Segment Start: Given records
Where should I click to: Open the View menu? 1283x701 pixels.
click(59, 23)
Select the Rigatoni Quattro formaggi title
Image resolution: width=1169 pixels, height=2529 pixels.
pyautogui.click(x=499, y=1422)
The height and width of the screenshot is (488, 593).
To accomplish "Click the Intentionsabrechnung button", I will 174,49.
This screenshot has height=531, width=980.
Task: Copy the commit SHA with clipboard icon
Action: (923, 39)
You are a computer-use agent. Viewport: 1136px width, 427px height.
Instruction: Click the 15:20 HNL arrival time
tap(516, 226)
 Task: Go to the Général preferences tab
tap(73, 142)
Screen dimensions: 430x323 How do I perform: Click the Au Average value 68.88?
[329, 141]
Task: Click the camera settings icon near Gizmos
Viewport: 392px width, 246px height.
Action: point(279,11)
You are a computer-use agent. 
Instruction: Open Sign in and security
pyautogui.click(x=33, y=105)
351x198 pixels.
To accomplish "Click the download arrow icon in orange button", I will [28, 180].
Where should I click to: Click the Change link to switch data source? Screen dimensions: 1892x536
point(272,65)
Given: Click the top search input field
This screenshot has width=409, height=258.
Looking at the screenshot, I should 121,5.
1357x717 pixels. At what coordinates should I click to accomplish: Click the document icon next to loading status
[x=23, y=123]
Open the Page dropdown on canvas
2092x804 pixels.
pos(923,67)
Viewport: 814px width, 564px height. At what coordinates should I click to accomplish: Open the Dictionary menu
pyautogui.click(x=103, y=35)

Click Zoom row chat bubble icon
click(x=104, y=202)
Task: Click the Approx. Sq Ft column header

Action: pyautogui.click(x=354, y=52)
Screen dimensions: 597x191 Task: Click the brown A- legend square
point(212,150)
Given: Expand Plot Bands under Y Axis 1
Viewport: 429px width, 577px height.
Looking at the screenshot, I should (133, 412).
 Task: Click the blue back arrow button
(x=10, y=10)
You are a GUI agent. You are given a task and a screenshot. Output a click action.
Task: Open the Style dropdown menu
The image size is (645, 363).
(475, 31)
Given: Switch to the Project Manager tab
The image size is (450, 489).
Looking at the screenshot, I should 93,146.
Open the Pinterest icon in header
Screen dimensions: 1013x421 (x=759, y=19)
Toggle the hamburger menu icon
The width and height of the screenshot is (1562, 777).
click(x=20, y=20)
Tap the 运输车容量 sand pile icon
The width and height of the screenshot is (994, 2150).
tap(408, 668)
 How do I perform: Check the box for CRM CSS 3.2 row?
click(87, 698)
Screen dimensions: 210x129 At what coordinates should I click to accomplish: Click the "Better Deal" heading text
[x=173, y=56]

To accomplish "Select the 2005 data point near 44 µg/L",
Segment End: Given records
What is expected: Copy out each line of the records where the word "near" appears.

Result of the exercise:
Task: Click the camera settings icon near Gizmos
To accomplish "Select the 2005 data point near 44 µg/L",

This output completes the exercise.